Who’s on your Bus?
Written by Leslie Gonzalez, NRS Intern
Identifying and connecting with supportive people in our lives can help to reduce our stress. These can include family members, friends, or that one person you know you can talk to whenever you need it. Especially now, when we’re being asked to practice social distancing in response to COVID-19, it is important to know who you can turn for help.
It may be difficult to receive these kinds of support while social distancing right now but there are other ways to connect with friends and family virtually! A few types of social support that you could receive are:
- Reminders of your value and worthiness
- Feedback and constructive criticism
- Emotional support (Listening as you vent)
Not only is it important for you to know what kind of support you may need, but who may be the person you would go to for that kind of support.
We use an activity in our Let’s Talk: Runaway Prevention Curriculum called “Who’s on your Bus?” to help identify the supportive people in our lives. This is a simple exercise that you can do to contemplate who you can go to when you are faced with a challenge. Below are a few questions you can answer to get started:
- Who are the important people in your life?
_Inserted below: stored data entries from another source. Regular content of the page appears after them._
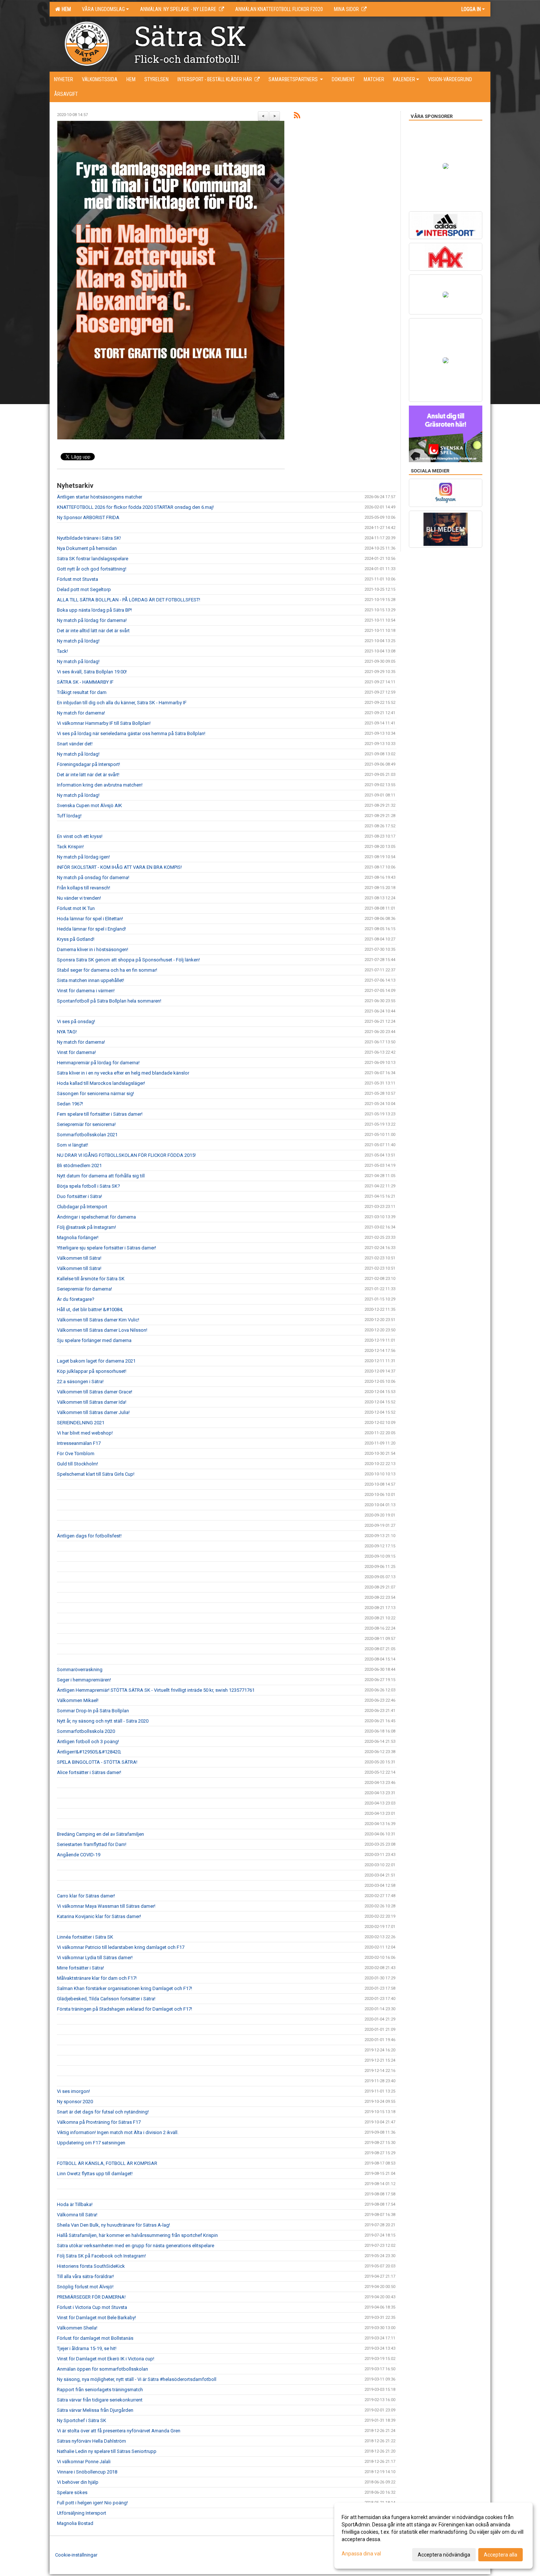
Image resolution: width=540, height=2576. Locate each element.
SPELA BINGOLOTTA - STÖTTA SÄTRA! (97, 1762)
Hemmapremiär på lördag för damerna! (98, 1062)
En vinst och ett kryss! (79, 836)
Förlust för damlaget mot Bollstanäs (95, 2338)
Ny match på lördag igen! (83, 857)
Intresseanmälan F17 (79, 1443)
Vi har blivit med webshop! (85, 1433)
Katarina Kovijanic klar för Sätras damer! (99, 1916)
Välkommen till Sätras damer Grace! (94, 1392)
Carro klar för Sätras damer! (86, 1896)
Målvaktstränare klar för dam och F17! (97, 1978)
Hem (65, 9)
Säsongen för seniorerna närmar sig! (95, 1093)
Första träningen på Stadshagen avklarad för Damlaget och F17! (124, 2009)
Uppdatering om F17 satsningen (91, 2142)
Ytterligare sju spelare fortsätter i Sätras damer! (106, 1248)
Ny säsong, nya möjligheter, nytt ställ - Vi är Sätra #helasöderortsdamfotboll (136, 2379)
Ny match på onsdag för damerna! (93, 877)
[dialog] (433, 2536)
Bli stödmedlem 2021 (79, 1165)
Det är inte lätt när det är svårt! (88, 774)
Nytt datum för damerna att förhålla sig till (101, 1176)
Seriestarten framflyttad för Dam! (91, 1844)
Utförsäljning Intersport (81, 2513)
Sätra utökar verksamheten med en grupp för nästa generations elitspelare (135, 2245)
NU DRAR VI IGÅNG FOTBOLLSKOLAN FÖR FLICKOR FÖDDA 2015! (126, 1155)
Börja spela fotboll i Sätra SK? (88, 1186)
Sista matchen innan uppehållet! (90, 980)
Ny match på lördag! (78, 641)
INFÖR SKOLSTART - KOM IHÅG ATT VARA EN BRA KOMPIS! (119, 867)
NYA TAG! (67, 1032)
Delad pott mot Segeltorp (84, 589)
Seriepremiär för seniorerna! (86, 1124)
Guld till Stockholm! (77, 1464)
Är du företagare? (75, 1299)
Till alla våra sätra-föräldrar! (85, 2276)
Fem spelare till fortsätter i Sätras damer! (100, 1114)
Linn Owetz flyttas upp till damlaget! (95, 2173)
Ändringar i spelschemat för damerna (96, 1217)
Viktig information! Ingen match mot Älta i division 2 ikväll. (118, 2132)
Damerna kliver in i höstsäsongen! (92, 949)
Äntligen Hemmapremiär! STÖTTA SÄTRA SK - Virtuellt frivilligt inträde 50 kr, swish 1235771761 (156, 1690)
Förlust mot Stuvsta (77, 579)
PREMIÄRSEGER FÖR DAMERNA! (92, 2297)
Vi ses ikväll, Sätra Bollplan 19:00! (92, 671)
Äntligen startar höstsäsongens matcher (99, 497)
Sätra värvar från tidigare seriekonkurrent (100, 2400)
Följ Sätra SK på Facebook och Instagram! (101, 2256)
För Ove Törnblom (75, 1453)
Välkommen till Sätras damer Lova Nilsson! (102, 1330)
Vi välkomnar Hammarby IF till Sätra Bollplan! (104, 723)
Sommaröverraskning (79, 1669)
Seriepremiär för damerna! (84, 1289)
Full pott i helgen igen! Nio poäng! (92, 2502)
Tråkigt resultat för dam (82, 692)
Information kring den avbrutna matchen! (100, 785)
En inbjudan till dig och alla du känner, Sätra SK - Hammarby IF (122, 702)
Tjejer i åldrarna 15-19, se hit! (86, 2348)
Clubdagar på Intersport (82, 1206)
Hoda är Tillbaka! (75, 2204)
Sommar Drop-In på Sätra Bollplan (93, 1710)
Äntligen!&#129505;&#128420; (89, 1752)
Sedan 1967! (70, 1104)
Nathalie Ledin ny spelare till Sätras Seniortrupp (106, 2451)
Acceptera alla (500, 2555)
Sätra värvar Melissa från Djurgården (95, 2410)
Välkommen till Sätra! (79, 1258)
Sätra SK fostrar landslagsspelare (92, 558)
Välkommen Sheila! (77, 2328)
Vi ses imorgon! (73, 2091)
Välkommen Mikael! (77, 1700)
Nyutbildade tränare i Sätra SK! (89, 538)
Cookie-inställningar (76, 2555)
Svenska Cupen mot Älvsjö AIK (89, 805)
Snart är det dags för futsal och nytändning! (103, 2112)
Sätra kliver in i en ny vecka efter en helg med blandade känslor (123, 1073)
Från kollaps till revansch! (83, 888)
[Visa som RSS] (297, 116)
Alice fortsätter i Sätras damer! (89, 1772)
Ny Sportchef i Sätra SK (81, 2420)
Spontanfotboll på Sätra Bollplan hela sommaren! (109, 1001)
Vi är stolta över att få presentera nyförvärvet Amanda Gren (118, 2430)
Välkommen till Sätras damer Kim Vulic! (98, 1320)
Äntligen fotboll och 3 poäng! (88, 1741)
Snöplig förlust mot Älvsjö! (85, 2286)
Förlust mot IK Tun (76, 908)
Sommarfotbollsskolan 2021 (87, 1134)
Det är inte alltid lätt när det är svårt (93, 630)
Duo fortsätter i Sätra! (79, 1196)
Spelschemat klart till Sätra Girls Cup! (95, 1474)
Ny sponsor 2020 (75, 2101)
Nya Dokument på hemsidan (87, 548)
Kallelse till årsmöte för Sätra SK (91, 1278)
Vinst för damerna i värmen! (86, 990)
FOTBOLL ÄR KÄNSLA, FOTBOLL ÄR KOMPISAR (107, 2163)
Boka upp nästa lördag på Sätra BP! (94, 610)
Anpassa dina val (361, 2554)
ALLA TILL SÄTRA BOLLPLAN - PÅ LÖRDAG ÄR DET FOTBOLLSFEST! (128, 599)
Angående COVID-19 (78, 1854)
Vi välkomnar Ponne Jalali (84, 2461)
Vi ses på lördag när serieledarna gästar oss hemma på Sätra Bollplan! (131, 733)
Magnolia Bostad (75, 2523)
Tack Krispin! (70, 846)
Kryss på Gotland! (75, 939)
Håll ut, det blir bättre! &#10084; (90, 1309)
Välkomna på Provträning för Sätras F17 (99, 2122)
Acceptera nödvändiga (444, 2555)
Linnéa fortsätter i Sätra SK (85, 1937)
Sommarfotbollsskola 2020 (86, 1731)
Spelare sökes (72, 2492)
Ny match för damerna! (81, 713)
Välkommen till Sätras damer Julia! (93, 1412)
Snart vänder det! (75, 743)
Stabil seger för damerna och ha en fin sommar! (107, 970)
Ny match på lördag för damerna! (92, 620)
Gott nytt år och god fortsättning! (91, 569)
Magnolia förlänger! (77, 1237)
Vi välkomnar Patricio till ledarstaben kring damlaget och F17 (120, 1947)
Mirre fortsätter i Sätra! (80, 1968)
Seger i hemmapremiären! (84, 1680)
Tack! (62, 651)
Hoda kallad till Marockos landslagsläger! (101, 1083)
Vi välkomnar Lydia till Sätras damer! (95, 1957)
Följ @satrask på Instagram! (86, 1227)
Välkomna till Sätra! (77, 2214)
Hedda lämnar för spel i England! (91, 929)
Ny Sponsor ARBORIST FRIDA (88, 517)
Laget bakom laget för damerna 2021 (96, 1361)
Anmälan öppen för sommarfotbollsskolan (102, 2369)
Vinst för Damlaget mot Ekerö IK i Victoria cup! (105, 2358)
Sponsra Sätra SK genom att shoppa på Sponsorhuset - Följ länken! (128, 960)
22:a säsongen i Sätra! (80, 1381)
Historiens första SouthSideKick (91, 2266)
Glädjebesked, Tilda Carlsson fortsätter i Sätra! (106, 1998)
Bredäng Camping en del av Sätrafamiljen (100, 1834)
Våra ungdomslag (103, 9)
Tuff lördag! (69, 816)
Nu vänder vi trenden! (79, 898)
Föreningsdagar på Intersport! (88, 764)
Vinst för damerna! (76, 1052)
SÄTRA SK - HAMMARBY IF (85, 682)
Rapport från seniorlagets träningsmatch (100, 2389)
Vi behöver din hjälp (77, 2482)
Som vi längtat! (72, 1145)
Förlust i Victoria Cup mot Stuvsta (92, 2307)
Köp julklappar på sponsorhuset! (91, 1371)
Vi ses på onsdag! (76, 1021)
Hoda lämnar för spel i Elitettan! (90, 918)
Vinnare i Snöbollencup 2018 (87, 2472)
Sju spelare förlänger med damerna (94, 1340)
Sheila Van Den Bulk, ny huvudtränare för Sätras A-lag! (113, 2225)
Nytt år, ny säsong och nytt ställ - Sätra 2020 (102, 1721)
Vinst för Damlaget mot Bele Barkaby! (96, 2317)
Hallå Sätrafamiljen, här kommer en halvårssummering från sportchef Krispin (137, 2235)
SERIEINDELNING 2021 (80, 1422)
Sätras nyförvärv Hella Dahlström (91, 2441)
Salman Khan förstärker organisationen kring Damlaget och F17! (124, 1988)
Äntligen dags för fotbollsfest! (89, 1536)
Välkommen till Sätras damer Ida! (91, 1402)
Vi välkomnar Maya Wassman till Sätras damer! (106, 1906)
- Who helps you make important decisions?
- Are there some that have more influence over your decisions than others?
- Do they help you make good decisions? Sometimes, always or never?
- Are these people you can count on in times of need or trouble?
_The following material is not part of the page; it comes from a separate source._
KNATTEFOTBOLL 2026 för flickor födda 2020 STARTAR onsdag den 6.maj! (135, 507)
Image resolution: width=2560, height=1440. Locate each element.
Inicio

Once you have this list of the people in your life (or “on your bus”), try considering what types of support they may provide. Who would you count on if you needed advice about school? How about if you needed relationship advice, who would you trust? Or even think as simple as who you would call if you needed ride somewhere?
Understanding the role different people play or even the different types of support they can provide can help us know who to reach out to for each situation. Some people in our lives might not know how to provide the support we need or don’t feel comfortable giving advice so understanding the boundaries of our relationships and getting to know ourselves is important. We all have different ways of coping and that’s great! Getting to know what works for you can make all the difference.
It’s also important to remember that there is so much support outside of our personal circles. The National Runaway Safeline can be both a listening ear and a connection to resources or information you might need in a crisis. You can reach out to us any time by calling our free, confidential hotline at 1-800-786-2929 or using our live chat via 1800RUNAWAY.org. We’re here for you 24 hours a day, 365 days a year.
Thinking about who you would call in different situations can help you feel less stressed when you need a specific type of support. Connecting with people when you are feeling scared, alone or down especially during this uncertain time can make you feel less lonely, which can make all the difference. Isolation and being alone can feel overwhelming; therefore it is important to reach out via phone, text or email when you need to talk. We are here to listen and help 24/7 at the National Runaway Safeline.